Direct naar content gaan

Samenvatting

X (belanghebbende) woont in de jaren 2012 tot en met 2014 in Thailand. Aan X zijn (navorderings)aanslagen IB/PVV opgelegd omdat hij volgens de Inspecteur winst heeft onttrokken aan coffeeshops in Nederland waarvan X indirect eigenaar is.

In geschil is of de afgeroomde winsten – indien en voor zover daarvan sprake is – bij X als regulier voordeel uit aanmerkelijk belang belast zijn.

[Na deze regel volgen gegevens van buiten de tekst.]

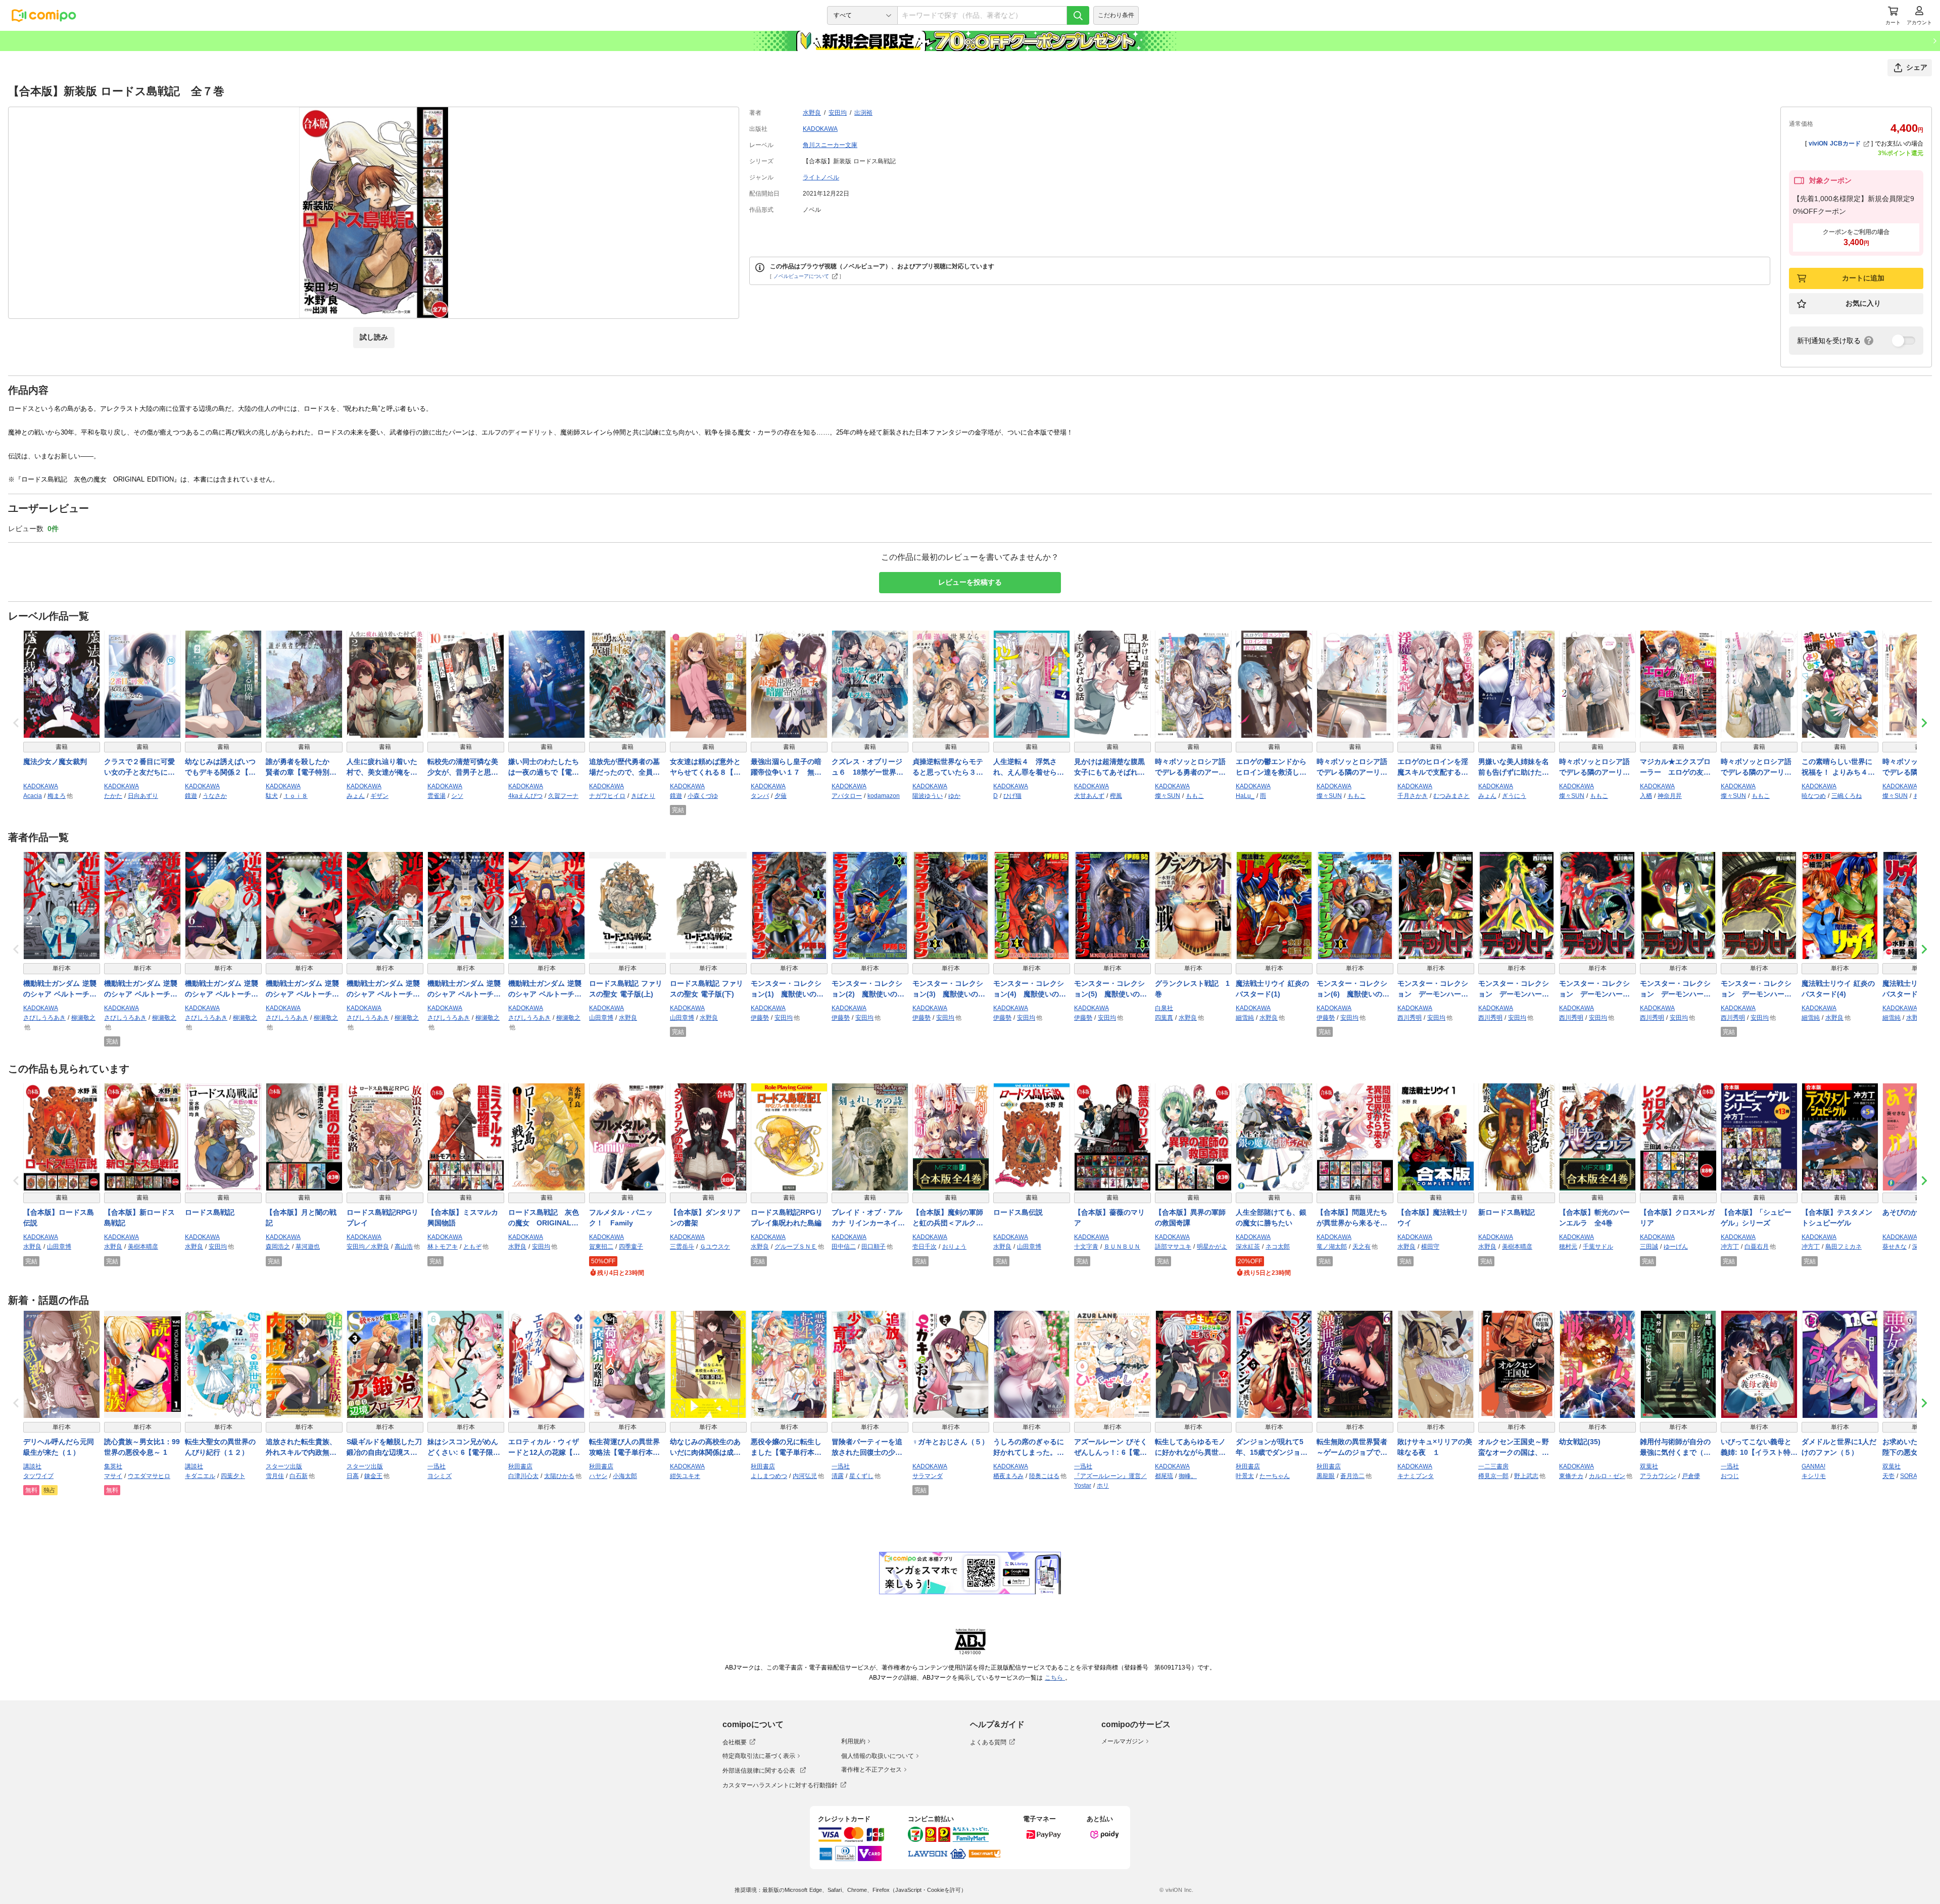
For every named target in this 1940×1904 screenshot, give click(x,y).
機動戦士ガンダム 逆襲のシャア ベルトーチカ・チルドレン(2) (59, 989)
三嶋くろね (1846, 795)
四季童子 (631, 1246)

Hof Den Bosch acht in zijn uitspraak van 10 juli 2024 (22/852 e.a., ECLI:NL:GHSHE:2024:2222) met betrekking tot de coffeeshops aannemelijk dat de coffeeshops winsten hebben afgeroomd en dat die inkomsten gedeeltelijk aan X zijn toegekomen. Dit betekent nog niet dat X inkomen uit aanmerkelijk belang heeft genoten, omdat daarvoor is vereist dat sprake is van een in Nederland gevestigde vennootschap.

Het Hof acht aannemelijk dat X zijn indirecte belang heeft vervreemd. Het optierecht dat X in 2012 tot en met 2014 hield, was niet een optierecht op aandelen in een in Nederland gevestigde vennootschap. X hield geen rechtstreeks aanmerkelijk belang in de coffeeshops zodat de afroominkomsten niet als reguliere inkomsten uit aanmerkelijk belang bij hem als buitenlands belastingplichtige kunnen worden belast.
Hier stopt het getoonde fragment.